Ma andiamo con ordine. Tutto comincia quattro anni fa, nel giugno 2010, quando l'Agenzia delle entrate notifica a Dolce e Gabbana due avvisi di accertamento relativi al 2004, elevando per ciascuno di loro la voce "altri redditi" da 25,4 milioni a 442,3 milioni di euro. Gli ispettori del fisco contestano insomma agli stilisti una maggiore imposta Irpef per 187,5 milioni di euro, una maggiore addizionale regionale di 5,8 milioni e una sanzione amministrativa pecuniaria di 193,4 milioni di euro per ciascuno di loro. Su quali basi si fonda la contestazione? Nel marzo 2004 Dolce e Gabbana, fino ad allora fisicamente titolari dei marchi, li avevano ceduti alla società lussemburghese Gado Sarl al prezzo di 360 milioni di euro. Gado era controllata al 100% dalla Dolce & Gabbana Luxemburg, a sua volta posseduta dalla holding italiana Dolce & Gabbana Srl, i cui proprietari erano i due stilisti, ciascuno con una quota del 50%. Il pagamento dei 360 milioni sarebbe avvenuto nell'arco di sette anni. Nel frattempo - rilevava l'Agenzia delle entrate - la Dolce & Gabbana Srl (licenziataria esclusiva di Gado) si impegnava a pagare alla società lussemburghese royalties variabili dal 3 all'8% dei ricavi, con un mimino garantito di 54 milioni di euro che sarebbe aumentato di almeno il 7% all'anno nell'arco dei successivi 12 anni.

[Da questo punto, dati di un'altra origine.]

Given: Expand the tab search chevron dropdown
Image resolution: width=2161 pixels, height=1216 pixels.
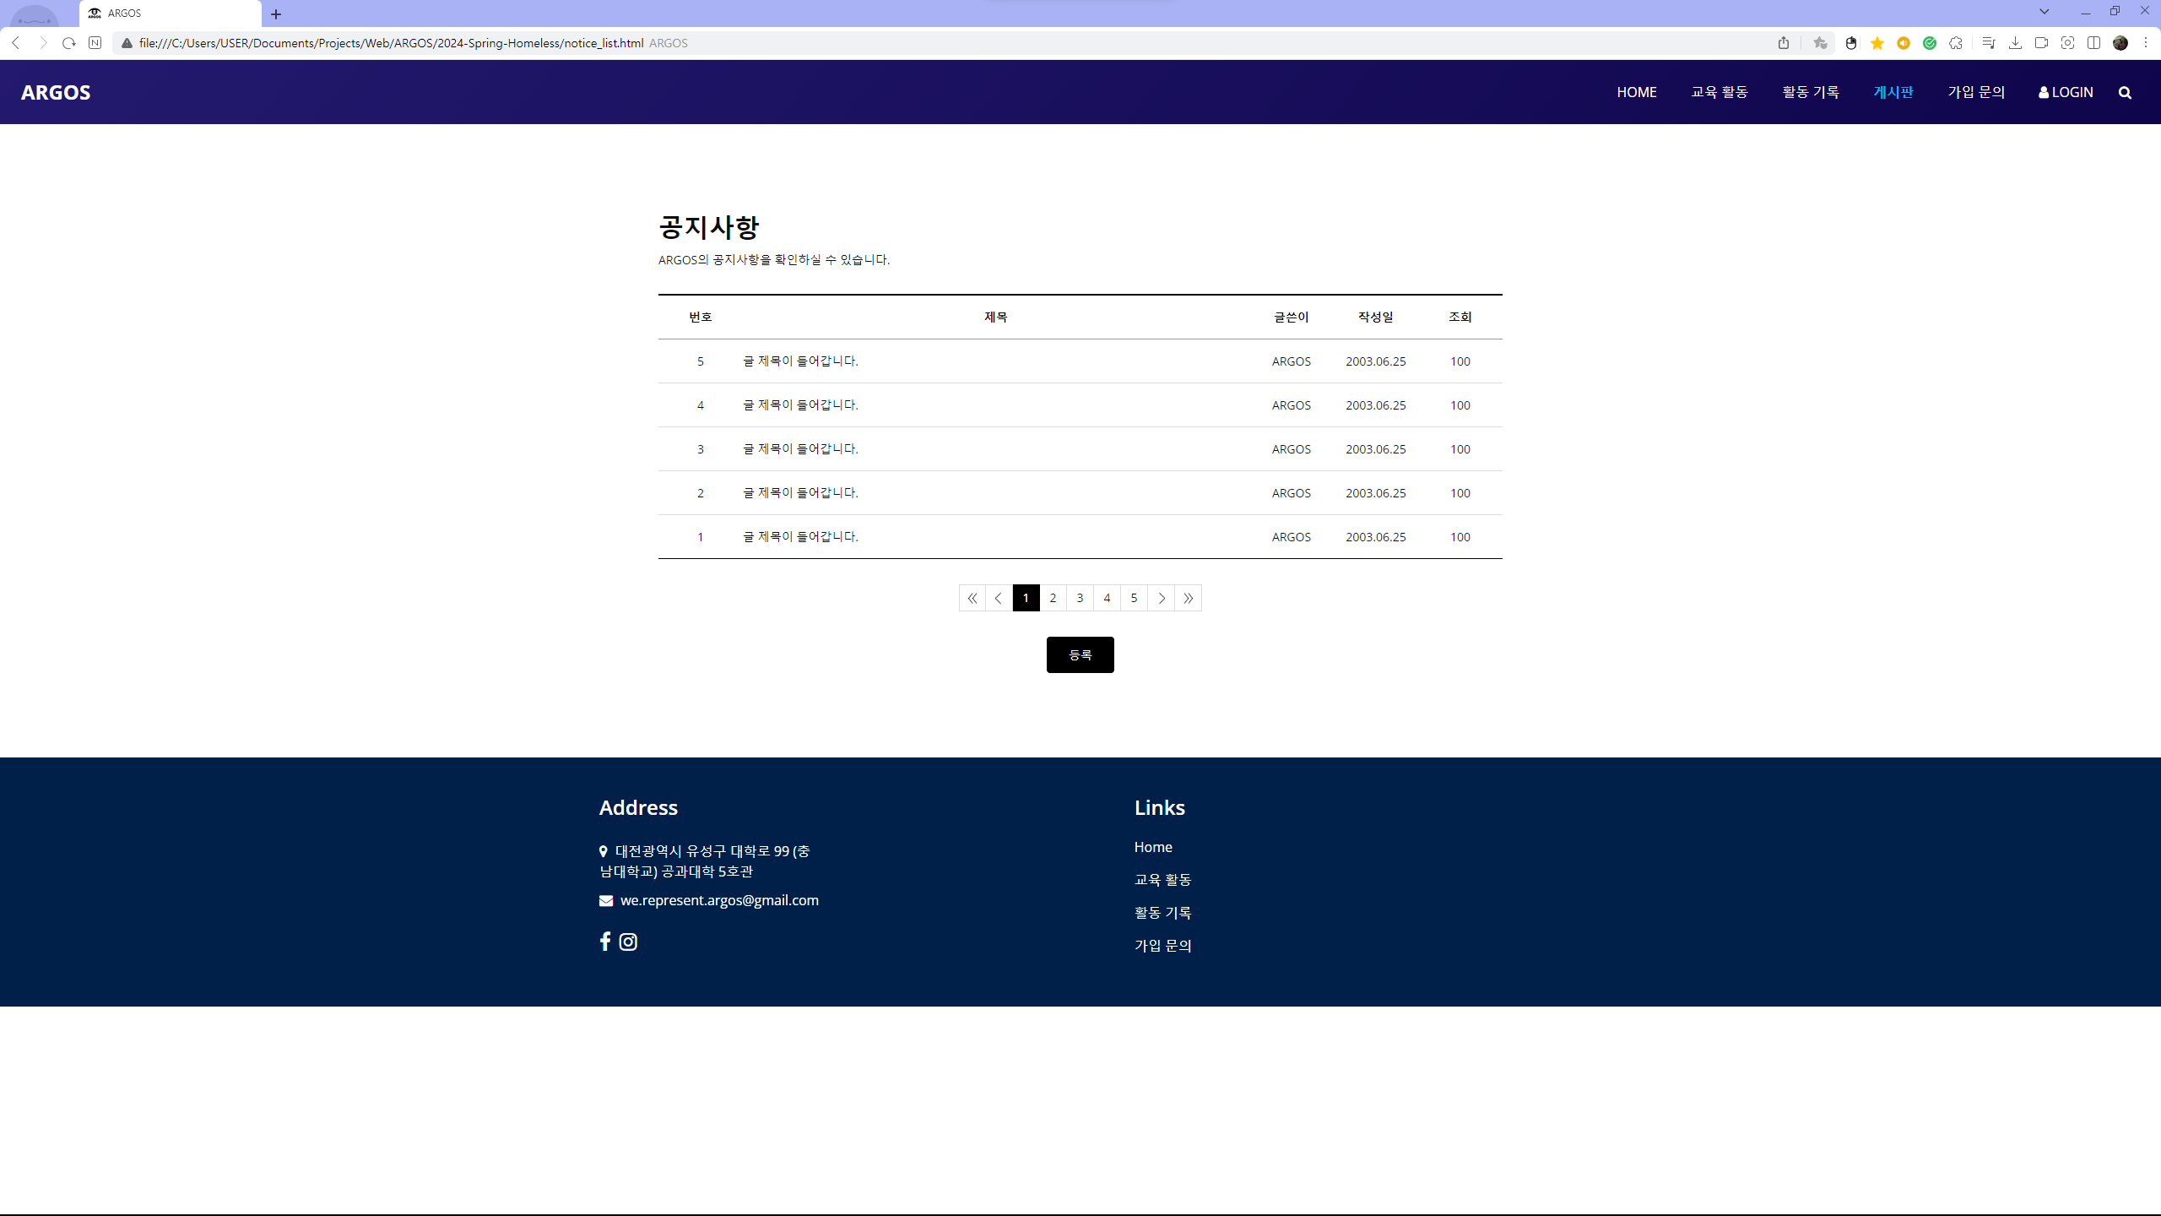Looking at the screenshot, I should 2044,12.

In definitiva, il flusso presunto di royalties avrebbe permesso alla Gado di incassare circa 900 milioni di euro in 12 anni. Non solo. Per gli ispettori del fisco i guadagni che dall'Italia sarebbero arrivati in Lussemburgo sarebbero stati tassati a meno di un decimo rispetto al livello di imposta sulle persone fisiche in Italia. Insomma, invece del 45% Dolce e Gabbana avrebbero pagato meno del 4% in virtù di un accordo per la tassazione stipulato con le autorità lussemburghesi. Il marchio, dunque, sarebbe stato ceduto a un prezzo inadeguato rispetto alla stima di 1,19 miliardi stabilito dall'Agenzia delle entrate.

Dopo la contestazione parte il ricorso degli stilisti e nel novembre 2011 la commissione tributaria provinciale di Milano ridetermina il valore complessivo dei marchi abbassandolo a 730 milioni di euro. A marzo 2013, infine, la commissione regionale tributaria di Milano conferma la multa da 343,4 milioni di euro. Sulla decisione pende adesso il ricorso in Cassazione. La Corte suprema dovrà anche pronunciarsi su un secondo ricorso, sempre relativo al contenzioso sul valore dei marchi, presentato dai legali dei due stilisti che chiedono l'annullamento della sentenza della commissione tributaria perché sarebbe basata su un'interpretazione di un dato storico non fondato. Va detto che nel processo penale Dolce e Gabbana sono stati assolti dall'ipotesi di reato di dichiarazione infedele collegata alla vendita dei marchi «perché il fatto non sussiste» e questo elemento potrebbe condizionare a loro favore la decisione della Cassazione sul contenzioso tributario.

Il secondo fronte ancora aperto sul piano fiscale riguarda la contestazione della presunta esterovestizione della Gado. In questo caso il fisco chiede a Dolce e Gabbana un maggiore imponibile Ires di 60 milioni nel 2004 e di 73 milioni nel 2005, per un totale di 133 milioni su cui rideterminare l'imposta. In primo e secondo grado le commissioni tributarie hanno dato torto ai due stilisti, che hanno fatto ricorso in Cassazione. I legali di Dolce e Gabbana contestano il fatto i giudici tributari abbiano deciso solo sulla base degli elementi raccolti dalla Guardia di Finanza senza utilizzare le testimonianze che sono state portate nel processo penale e che, a loro avviso, avrebbero potuto ribaltare le sentenze.